Stan Lynch

Stan Lynch
Born (1955-05-21) May 21, 1955
Cincinnati, Ohio, United States
Occupation Songwriter, musician

Stanley Joseph "Stan" Lynch (born May 21, 1955) is an American musician, songwriter and record producer. He was the original drummer for Tom Petty and the Heartbreakers for 18 years until his departure in 1994.[1]

Early years

Lynch was born in the U.S. city of Cincinnati,[2] Ohio, and moved to Gainesville, Florida, in the early 1960s. He began playing music as a small child. As a teenager growing up near Gainesville, Lynch determined that he would find a way to make a living with music. “As a kid I had very little opportunity. I was a marginal student. I wasn’t going to college. My parents didn’t have money.”

“I played guitar and piano, and I always thought I was going to be a guitar player,” said Lynch. “The drums were sort of a happy accident. I didn’t really think that they would be my ticket out of the ghetto. Choosing to be a musician back then was not like choosing a job, but an entire lifestyle. My father looked at me as if I were going to wear a dress and dance in the circus.”

Lynch was always getting into fights at school so his folks reasoned that the high-strung youth might be able to expel some aggression with drums. His parents made him take lessons before they bought him a kit, and he recalls with a laugh, "as soon as I got my first set they took up tennis—they just split, and I don’t blame them."

The Heartbreakers

Lynch started to work with various Florida bands, among them Styrophoam Soule and Road Turkey, and when he was 15 he met Ron Blair, who was six years older than Lynch. "I remember he accused me of stealing an amp from him. Hell, I didn’t steal it. I was roadieing for him!" Alas, drums didn’t absorb all of Lynch’s feistiness as his parents had hoped. And he did stay in school long enough to graduate from P.K. Yonge School in 1973.

Lynch moved to Los Angeles, and hooked up again with fellow Floridian Ron Blair, during a recording session set up by Benmont Tench in 1976. The session also included fellow Gainesville native Mike Campbell. Benmont called Tom Petty, also from Gainesville, to ask for some help with some vocals. While they were taking a break Petty looked into the recording studio and thought to himself "this should be my band".[3] Petty had come out to LA with his band Mudcrutch, which Tench and Campbell were originally a part of, and had a recording contract. But once in LA the producers decided they were not keen on the rest of the band, so it broke up, leaving Petty basically a solo act — something he was not happy about. But because he had the record deal already, after the break Petty went back into the studio and started his pitch. By the end of the evening, Lynch and the rest walked out as Tom Petty and The Heartbreakers.

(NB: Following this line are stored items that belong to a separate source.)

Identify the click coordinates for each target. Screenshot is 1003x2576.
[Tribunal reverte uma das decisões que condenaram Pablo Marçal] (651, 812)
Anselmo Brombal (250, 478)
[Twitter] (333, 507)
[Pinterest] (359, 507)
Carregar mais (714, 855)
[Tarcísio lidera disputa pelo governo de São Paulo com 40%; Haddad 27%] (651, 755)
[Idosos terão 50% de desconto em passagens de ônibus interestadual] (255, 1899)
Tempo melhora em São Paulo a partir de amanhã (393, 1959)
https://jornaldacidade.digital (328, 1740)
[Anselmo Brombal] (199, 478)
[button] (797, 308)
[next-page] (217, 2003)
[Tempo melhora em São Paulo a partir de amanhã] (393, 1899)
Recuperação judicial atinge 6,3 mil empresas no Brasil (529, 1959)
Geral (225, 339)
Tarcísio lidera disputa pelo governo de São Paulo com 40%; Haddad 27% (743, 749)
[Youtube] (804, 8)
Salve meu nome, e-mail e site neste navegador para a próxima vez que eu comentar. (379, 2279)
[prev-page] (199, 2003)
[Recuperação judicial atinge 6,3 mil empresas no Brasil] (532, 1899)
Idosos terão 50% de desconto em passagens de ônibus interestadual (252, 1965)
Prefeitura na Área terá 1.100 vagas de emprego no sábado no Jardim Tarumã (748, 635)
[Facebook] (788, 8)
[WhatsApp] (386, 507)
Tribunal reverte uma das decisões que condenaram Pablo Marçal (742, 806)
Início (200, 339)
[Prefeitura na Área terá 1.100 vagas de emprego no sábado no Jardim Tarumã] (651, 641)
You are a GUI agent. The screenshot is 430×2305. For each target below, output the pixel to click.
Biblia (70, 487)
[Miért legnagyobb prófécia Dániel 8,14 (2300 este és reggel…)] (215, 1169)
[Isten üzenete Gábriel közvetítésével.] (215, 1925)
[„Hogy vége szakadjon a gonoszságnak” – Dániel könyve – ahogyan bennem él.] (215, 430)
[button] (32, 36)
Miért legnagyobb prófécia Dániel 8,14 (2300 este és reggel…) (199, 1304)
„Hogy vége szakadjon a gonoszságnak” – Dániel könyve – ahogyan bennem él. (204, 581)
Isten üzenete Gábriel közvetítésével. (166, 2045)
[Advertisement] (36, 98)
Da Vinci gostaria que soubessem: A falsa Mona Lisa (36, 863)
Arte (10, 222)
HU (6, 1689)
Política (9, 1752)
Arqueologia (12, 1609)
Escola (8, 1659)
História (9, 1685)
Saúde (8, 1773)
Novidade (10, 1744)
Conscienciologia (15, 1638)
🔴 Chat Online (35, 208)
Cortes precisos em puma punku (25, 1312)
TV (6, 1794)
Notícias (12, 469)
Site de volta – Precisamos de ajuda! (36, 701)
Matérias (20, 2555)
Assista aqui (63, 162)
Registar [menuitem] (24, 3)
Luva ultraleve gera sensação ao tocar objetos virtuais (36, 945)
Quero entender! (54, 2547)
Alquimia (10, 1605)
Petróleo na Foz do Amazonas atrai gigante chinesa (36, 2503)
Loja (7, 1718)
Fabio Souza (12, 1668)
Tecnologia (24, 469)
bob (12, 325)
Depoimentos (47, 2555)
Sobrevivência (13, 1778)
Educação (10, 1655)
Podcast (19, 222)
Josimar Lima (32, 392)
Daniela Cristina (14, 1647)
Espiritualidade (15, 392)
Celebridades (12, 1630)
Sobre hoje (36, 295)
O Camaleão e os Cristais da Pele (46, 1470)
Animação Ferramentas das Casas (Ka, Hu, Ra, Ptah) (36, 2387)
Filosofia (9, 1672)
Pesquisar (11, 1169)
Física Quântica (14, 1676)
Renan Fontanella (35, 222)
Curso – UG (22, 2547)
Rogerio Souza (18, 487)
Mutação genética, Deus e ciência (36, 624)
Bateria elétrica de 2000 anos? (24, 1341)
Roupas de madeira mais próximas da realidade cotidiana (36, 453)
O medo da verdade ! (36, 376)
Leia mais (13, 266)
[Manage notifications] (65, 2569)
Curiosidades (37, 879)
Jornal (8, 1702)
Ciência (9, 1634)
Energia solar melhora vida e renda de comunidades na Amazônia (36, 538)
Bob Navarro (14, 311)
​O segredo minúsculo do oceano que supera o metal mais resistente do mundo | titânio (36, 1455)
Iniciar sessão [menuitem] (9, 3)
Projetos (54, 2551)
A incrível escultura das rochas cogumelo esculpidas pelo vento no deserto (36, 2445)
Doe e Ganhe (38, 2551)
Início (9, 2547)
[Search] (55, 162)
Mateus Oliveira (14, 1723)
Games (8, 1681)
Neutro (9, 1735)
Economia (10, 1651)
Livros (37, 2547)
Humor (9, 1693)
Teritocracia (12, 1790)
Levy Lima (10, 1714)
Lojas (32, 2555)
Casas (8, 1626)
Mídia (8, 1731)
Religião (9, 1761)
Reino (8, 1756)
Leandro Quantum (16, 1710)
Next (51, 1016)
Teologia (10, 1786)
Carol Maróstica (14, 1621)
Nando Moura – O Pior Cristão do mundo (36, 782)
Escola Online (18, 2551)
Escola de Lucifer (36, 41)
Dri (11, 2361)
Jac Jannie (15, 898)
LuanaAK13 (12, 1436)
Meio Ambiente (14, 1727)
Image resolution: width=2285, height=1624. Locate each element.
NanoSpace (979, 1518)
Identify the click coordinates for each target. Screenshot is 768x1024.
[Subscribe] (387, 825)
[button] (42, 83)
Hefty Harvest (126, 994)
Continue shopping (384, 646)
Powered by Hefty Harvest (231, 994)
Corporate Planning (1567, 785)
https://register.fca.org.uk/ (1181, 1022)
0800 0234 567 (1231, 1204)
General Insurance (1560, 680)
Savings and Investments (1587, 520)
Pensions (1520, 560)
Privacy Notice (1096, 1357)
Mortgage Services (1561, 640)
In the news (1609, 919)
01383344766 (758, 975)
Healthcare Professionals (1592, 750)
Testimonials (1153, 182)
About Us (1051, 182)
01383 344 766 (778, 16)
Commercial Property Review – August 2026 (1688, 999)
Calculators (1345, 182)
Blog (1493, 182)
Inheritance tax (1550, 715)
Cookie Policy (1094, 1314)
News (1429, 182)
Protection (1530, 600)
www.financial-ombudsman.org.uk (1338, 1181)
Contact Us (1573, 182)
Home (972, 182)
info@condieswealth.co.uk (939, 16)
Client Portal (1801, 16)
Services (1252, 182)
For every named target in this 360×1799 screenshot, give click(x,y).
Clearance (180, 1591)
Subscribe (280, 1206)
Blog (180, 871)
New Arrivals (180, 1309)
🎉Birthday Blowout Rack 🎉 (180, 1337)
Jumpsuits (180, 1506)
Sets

After being with the Heartbreakers, Lynch calmed down. "Tom told me, 'Look man, you can call anybody anything you want...but you can’t lay a hand on anyone in this band.' " Still, Lynch remained the self-admitted wild man, the most volatile member, subject to radical mood changes, the most temperamental and the biggest griper. Even though he was still in the band in 1989, Lynch did not perform on any songs on Petty's solo album Full Moon Fever, even though Campbell, Tench and Epstein did. When performing songs such as "Free Fallin'" and "I Won't Back Down" on stage between 1989 and 1994, Lynch voiced his opinion strongly, saying he "felt as if [he] was in a cover band." In 1994, shortly after leaving, he was temporarily replaced by Dave Grohl and permanently replaced by Steve Ferrone.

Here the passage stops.